Von der Praxis zur Theorie. Und umgekehrt: Seit 35 Jahren machen Die Goldenen Zitronen aus Hamburg nicht nur Musik, sondern porträtieren auch die Gesellschaft des Spätkapitalismus samt ihren Individuen und deren Leben. Und sie machen dies mit Nachdruck, wodurch das Kollektiv mittlerweile eine der wenigen Ausnahmen in der weitgehend entpolitisierten Musikkultur darstellt. Seit ihrem Album "Punkrock" aus dem Jahr 1991 haben sich die Goldenen Zitronen von Bier- und Fun-Punk-Songs à la Die Ärzte losgesagt und mit Liedern wie "80 Millionen Hooligans" oder "Das bißchen Totschlag" Politik in die Musik gebracht.

Über die Jahre hinweg ist daraus ein eigener Sound geworden, der wohl am einfachsten als musikalische Collage beschrieben werden kann. So schöpfen Die Goldenen Zitronen aus der Musikgeschichte des vorigen Jahrhunderts (aktuell zum Beispiel bis zurück zu den 1930er Jahren durch ein Intro von Weinerts/Eislers "Der heimliche Aufmarsch"), vor allem durch Rückgriffe auf populäre Musiken wie Disco, Techno und Pop, aber auch auf Wave oder Punkrock der 1980er Jahre - und mischen Fragmente daraus neu zusammen.
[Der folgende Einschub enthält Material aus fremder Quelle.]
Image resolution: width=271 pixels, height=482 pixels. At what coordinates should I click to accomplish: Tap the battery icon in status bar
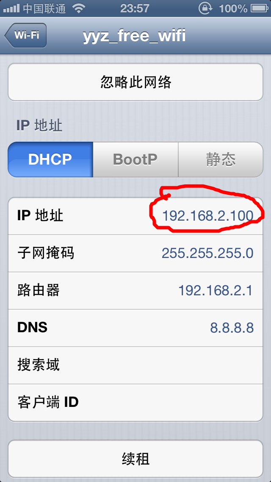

Bereichert wird dieser Mix dann manchmal sowohl mit Musik der Gegenwart als auch mit Gastsängerinnen und -Sängern.

Hinzu kommt neben dem eindringlichen Sprechgesang von Bandmitbegründer Schorsch Kamerun der Hang zum Experiment und der erfrischende Klang der verschiedenen Instrumente wie Kalimba und "Handy-Steel-Drum". Auf "More Than A Feeling", dem nun vorliegenden neuen Album der Band, klingt nicht nur jeder Song komplett anders, sondern auch innerhalb eines Liedes finden sich mitunter gleich mehrere Musikstile wieder. Markantes Beispiel eines solchen Stilbruchs ist der Song "Das war unsere BRD", auf dem die vielen Assoziationsketten von einem Sound der Marke Kraftwerk untermalt werden, um dann in einen von der Gitarre getragenen funky Disco-Teil überzugehen.

Keine Verschnaufpause

Wie bereits auf den Tonträgern zuvor wechseln sich die Musiker (von der Urbesetzung geblieben sind Ted Gaier und Kamerun, bereits seit einigen Alben mit dabei sind Julius Block von Die Sterne, Mense Reents, einst bei Stella, sowie Enno Palucca) an den Instrumenten und am Mikrofon immer wieder ab, was für weitere Abwechslung sorgt.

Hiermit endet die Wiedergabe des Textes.